Après la préfète des Pays de la Loire, c’est au tour de la présidente du conseil départemental des Bouches-du-Rhône, Mme Martine Vassal, de remettre le sujet de la « clause Molière » sur la table. Cette dernière a en effet déclaré qu’elle compte l’introduire dans tous les appels d'offre de son département.
Déclarée illégale par le gouvernement dans une instruction interministérielle en avril 2017, le tribunal administratif de Nantes jugé par la suite qu’une clause imposant l’emploi d’interprètes par les entreprises afin d’assurer la compréhension du français sur un chantier n’était pas illégale si elle était dûment justifiée et proportionnelle à l’objectif recherché par l’acheteur.
S’appuyant sur cette décision du juge, Mme Martine Vassal a souligné l’importance de la « clause Molière » pour assurer la sécurité sur les chantiers. Pour illustrer ses propos, elle a déclaré : « Si on dit : "Attention, une poutre va tomber" sur un chantier, il faut que tout le monde puisse comprendre pour éviter un drame. ».
Assurer la sécurité, oui, mais à quel prix ?
Mme Vassal reconnait que la sécurité n’est pas sa seule préoccupation. Dans une période de chômage élevé en France, la « clause Molière » peut servir d’outil de lutte. En effet, en imposant certains standards de compréhension du français dans les marchés publics, cette clause peut avoir pour effet de limiter l’accès aux travailleurs détachés, laissant donc plus de place pour les travailleurs français.
Or, limiter l’accès au marché du travail français à des personnes venant d’autres Etats membres présente le risque d’enfreindre la liberté de mouvement au sein de l’Union Européenne. En effet, l’article 45 du traité sur le fonctionnement de l’Union Européenne dispose « la libre circulation des travailleurs est assurée à l’intérieur de l’Union.

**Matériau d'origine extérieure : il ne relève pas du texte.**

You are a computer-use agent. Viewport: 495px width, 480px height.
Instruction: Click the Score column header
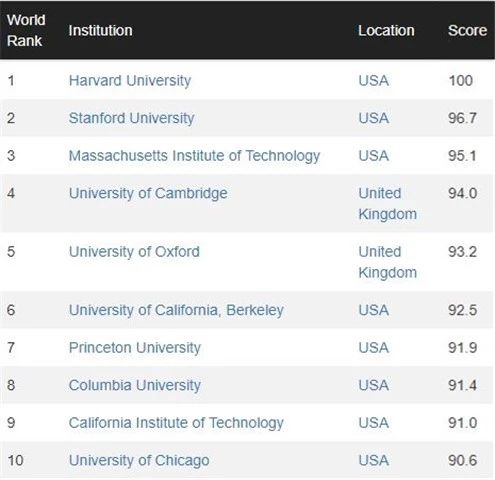point(467,31)
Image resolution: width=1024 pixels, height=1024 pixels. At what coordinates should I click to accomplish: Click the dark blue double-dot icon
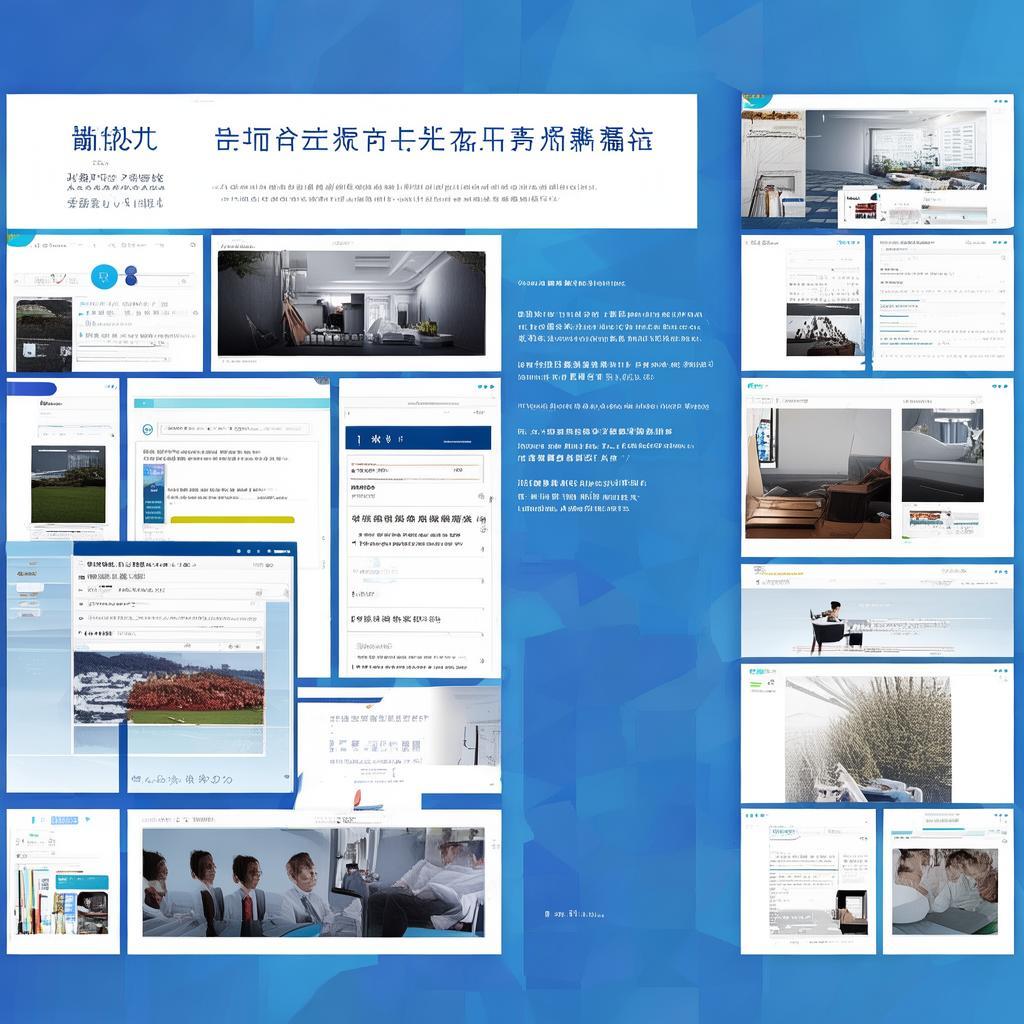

Elle implique l’abolition de toute discrimination, fondée sur la nationalité, entre les travailleurs des Etats Membres, en ce qui concerne l’emploi, la rémunération et les autres conditions de travail ». Rappelons que la réglementation des marchés publics en France interdit toute forme de discrimination entre les candidats, en exigeant la liberté d'accès et l’égalité de traitementtout au long des procédures.
Il sera donc intéressant de suivre les déclarations et décisions à venir concernant la « clause Molière ». Un appel sera-t-il formé à l’encontre de la décision du Tribunal Administratif de Nantes ? Si oui, quelle sera le verdict ? Comment s’assurer que la « clause Molière » ne devienne pas un outil de discrimination à l’encontre des travailleurs détachés?